ACTIVITY
After counting the lines below that contain "beside", reply with that number alone.

===== PROVIDED RECORDS =====

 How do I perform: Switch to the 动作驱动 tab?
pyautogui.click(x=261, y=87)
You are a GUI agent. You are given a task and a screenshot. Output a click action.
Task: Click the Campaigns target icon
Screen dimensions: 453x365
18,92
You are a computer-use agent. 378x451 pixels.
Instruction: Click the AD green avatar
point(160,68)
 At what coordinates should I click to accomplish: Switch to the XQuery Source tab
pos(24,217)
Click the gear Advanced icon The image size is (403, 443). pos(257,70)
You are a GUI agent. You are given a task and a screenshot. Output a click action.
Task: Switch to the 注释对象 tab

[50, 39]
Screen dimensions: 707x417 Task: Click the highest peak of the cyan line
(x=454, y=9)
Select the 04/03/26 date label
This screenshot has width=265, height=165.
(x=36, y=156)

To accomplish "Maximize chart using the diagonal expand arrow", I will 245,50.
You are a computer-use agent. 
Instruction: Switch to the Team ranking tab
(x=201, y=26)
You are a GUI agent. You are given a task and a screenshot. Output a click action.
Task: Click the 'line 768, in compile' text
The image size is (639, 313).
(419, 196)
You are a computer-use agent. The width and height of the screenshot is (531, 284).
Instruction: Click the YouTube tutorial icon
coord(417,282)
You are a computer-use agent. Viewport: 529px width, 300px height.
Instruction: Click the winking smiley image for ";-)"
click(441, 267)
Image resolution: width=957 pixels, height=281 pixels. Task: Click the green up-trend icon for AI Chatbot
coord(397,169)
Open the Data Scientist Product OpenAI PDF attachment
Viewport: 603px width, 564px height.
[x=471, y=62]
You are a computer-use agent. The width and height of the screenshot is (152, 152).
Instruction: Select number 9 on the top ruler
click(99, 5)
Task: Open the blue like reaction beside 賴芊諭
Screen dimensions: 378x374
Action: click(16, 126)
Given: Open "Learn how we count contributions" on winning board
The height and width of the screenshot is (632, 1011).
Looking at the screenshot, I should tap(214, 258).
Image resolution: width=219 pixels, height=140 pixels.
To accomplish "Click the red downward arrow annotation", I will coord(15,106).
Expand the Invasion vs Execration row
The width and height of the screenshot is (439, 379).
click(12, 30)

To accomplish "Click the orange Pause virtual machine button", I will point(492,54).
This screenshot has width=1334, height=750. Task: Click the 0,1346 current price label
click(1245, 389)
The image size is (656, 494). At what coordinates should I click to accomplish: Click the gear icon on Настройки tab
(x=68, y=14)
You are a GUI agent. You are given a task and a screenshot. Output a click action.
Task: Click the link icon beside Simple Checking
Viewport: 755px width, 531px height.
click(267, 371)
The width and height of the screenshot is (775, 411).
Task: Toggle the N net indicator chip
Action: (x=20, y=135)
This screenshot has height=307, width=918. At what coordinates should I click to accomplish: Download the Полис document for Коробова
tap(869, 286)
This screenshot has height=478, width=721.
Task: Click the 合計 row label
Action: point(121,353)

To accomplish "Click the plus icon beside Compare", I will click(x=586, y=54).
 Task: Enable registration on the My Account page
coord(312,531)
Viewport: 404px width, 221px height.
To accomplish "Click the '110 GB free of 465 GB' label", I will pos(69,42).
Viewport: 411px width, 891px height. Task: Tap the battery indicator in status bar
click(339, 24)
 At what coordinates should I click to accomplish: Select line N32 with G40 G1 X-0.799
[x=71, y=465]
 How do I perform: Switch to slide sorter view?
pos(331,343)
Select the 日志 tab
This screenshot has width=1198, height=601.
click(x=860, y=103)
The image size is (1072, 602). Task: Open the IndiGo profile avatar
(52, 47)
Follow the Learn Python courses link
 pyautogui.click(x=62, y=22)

=====

REPLY TO THE EXERCISE
3